鱈のパックを吟味し選んでいると、袖を引っ張られる。大きな子供が呼んでいる。

「はいはいなーに。」
「あれはなんだ。」
「あれ…?」

指差された先にはお菓子売り場の福袋。紅白の色がおめでたいと説明したのを覚えていたのか興味津々に聞いてくる。

「あれは福袋。あれはね、売れ残った商品とか売りたい商品を一纏めにしてお得感を醸し出し、叩き売りが如く上手く客に物を買わせる生産者の常套にして最終手段だよ。」
「がめついな。よくもそこまで購買意欲をそそる方法を考えるものだ。」
「浸透した欧米的資本主義の理念が覇権を有してしてしまっている世の中だから仕方なのだよ。」
「諦めか。」
「諦めね。
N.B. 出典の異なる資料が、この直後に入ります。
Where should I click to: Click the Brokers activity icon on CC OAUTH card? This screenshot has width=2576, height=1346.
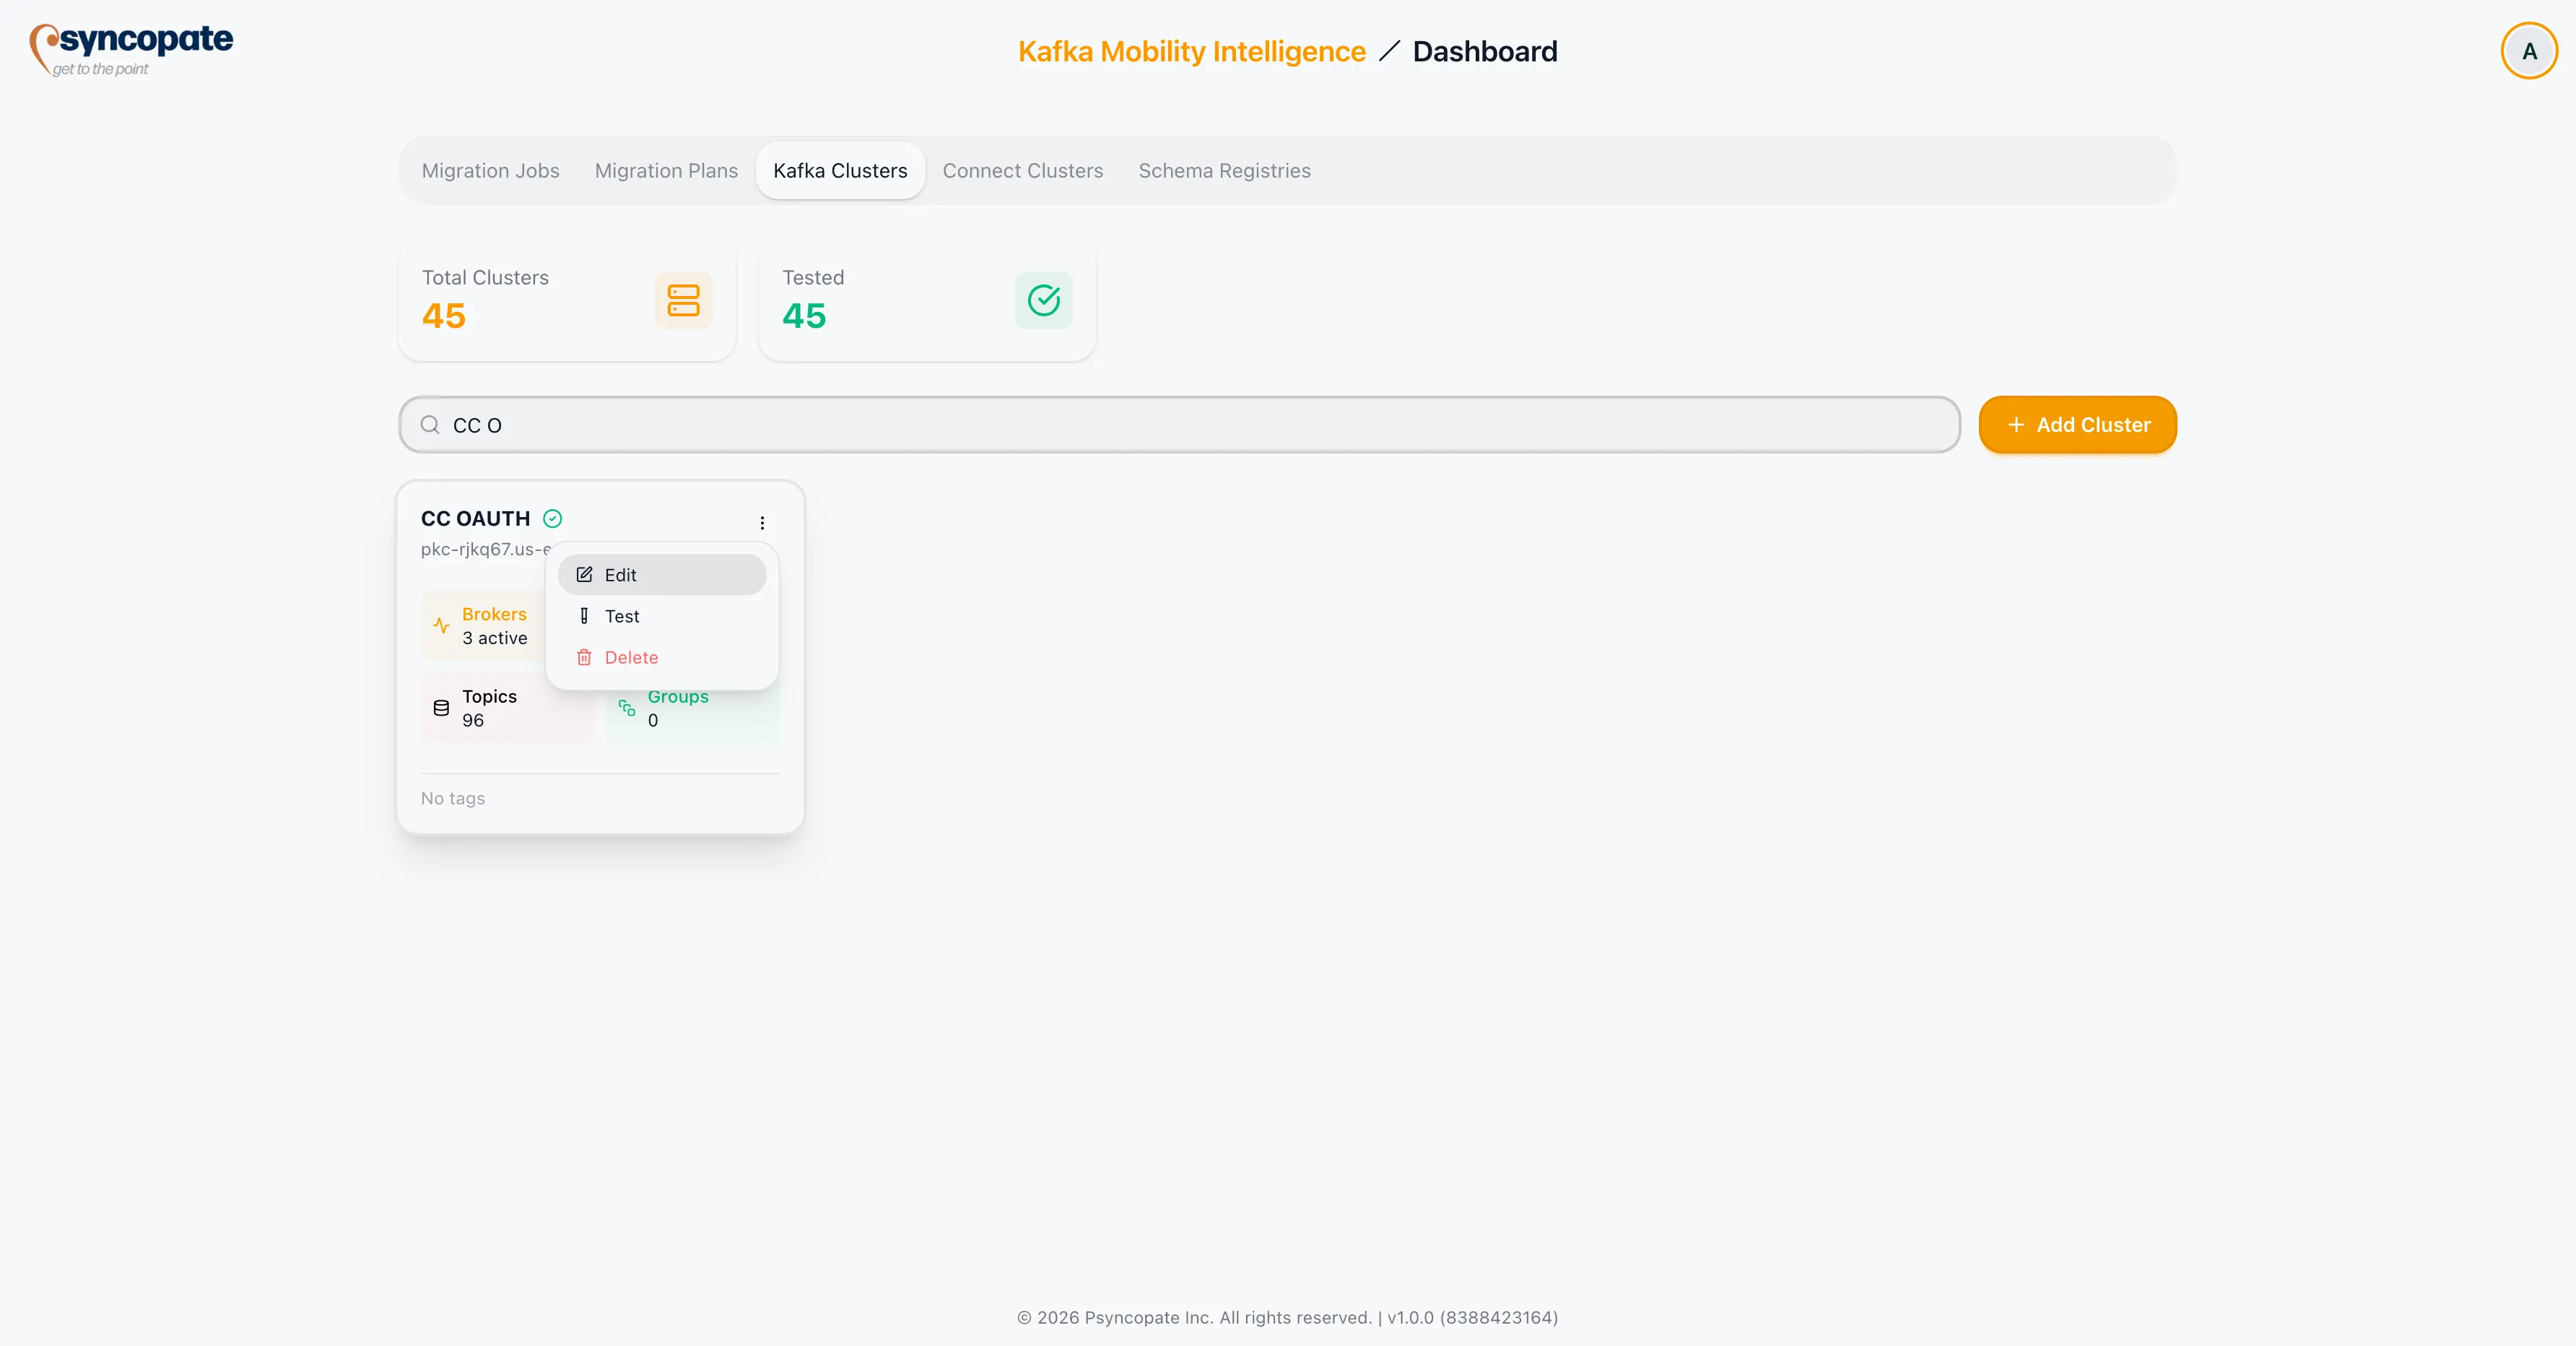pos(442,626)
」
「そうか。」
「うん。あ、そうだ。デパートの福袋とか買ってみたらどうだろ。あれなら服沢山入ってるし安いしで一石二鳥なところあるけど。ホーさま服まだ少ないでしょ?」
「安物買いの銭失いということわざを知ってるか。」
「遠まわしに止めてんのね。」

頷きながら今度は冷凍のポテトフライを籠に放り込む。するとふいにホーさまが違う方向への通路を進み始める。あ、これは。

「今日はこれにする。」

ホーさまは缶チューハイが好きだ。スーパーに来るたびに毎回違うものを買っては自分の一番を吟味しているらしい。しかし今日持って来たのは瓶の…

「ウイスキーですか。」
「ああ、飲みたい。」
「いいけどさ、あんまり酔って迷惑かけたりすんなよ。」
「大丈夫だ、酒には強い。」

また少し笑った。そうして私の許可なしにウイスキーを籠に入れると軽い足取りでレジへ。